If you’re worked in the wide and diverse field of information technology for almost any amount of time, it probably hasn’t taken you long to discover that the one thing constant about IT is that the technologies and strategies involved change faster than you can learn them. And if you work in business intelligence like I do, you don’t have to look very far at all to see change. The Microsoft Power BI team rolls out a software update every month! If I want to stay learned up on the technology, I have to really be on top of things.

About ten years ago when Hadoop was first being developed at Yahoo, I don’t think anyone could have anticipated the size of the ripples (more likes cannonball sized splashes) being able to access Big Data could and would have on the IT industry. Hadoop (and other advances in hardware and software technologies) gave us something we never had before: The ability to access and report on data in real time on a scale never previously imagined gives an organization to identify and understand trends and patterns in the data and gain previously unknown insights. The organizations that are able to leverage big data will be the organizations that leave their competition in the dust.

Set Up and Configure the Hortonworks Sandbox in Azure

Not only does Power BI Desktop give us the ability to connect to Hadoop Distributed File System (HDFS) for reporting we can also mash it up with other more traditional and structured data sources with minimal effort required. But that’s not what this blog post is all about. This post is about setting up a virtual machine in Azure running Hadoop and connecting to our Hortonworks Sandbox with Power BI Desktop :).

The first thing you do if you don’t have access to a Hadoop cluster is to set up the Hortonworks Sandbox on Azure. The good news is its free (for the duration of the trial) and its super easy. Just follow the instructions at this link to set up the Hortonworks Sandbox.

Hadoop in Azure

Once that’s set up, you’ll need to add mapping for the IP address and host name to your hosts file. Devin Knight has a blog on this that you’ll find helpful.

Connecting to Hadoop with Power BI Desktop

Once your Hortonworks Sandbox is set up, you’re ready to set up your connection to Hadoop with Power BI Query.
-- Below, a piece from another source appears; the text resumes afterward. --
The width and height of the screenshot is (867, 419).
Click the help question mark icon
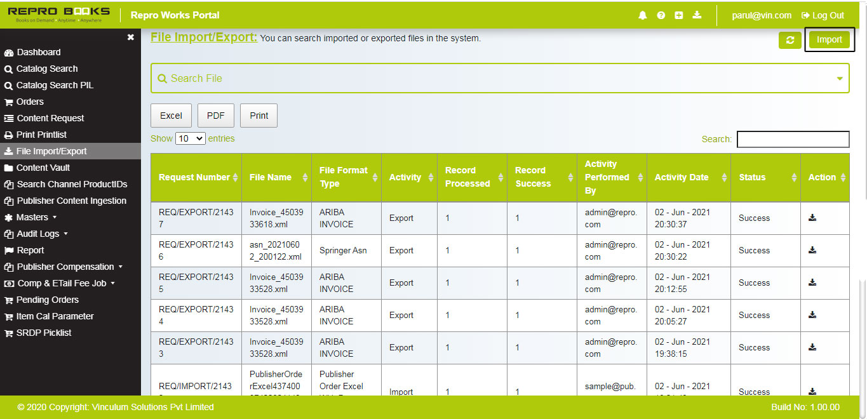661,15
Start up the Power BI Desktop and click Get Data. Scroll down and select Hadoop File (HDFS) and click Connect.

Get Data with Power BI

From there you can follow the rest of the wizard to load the data into the semantic model.

Load Data with Power BI

Once the data is loaded, you’ll need to modify the query to navigate to the data you wish to use in your model.

In Power BI Desktop, go to the Home ribbon and click Edit Queries.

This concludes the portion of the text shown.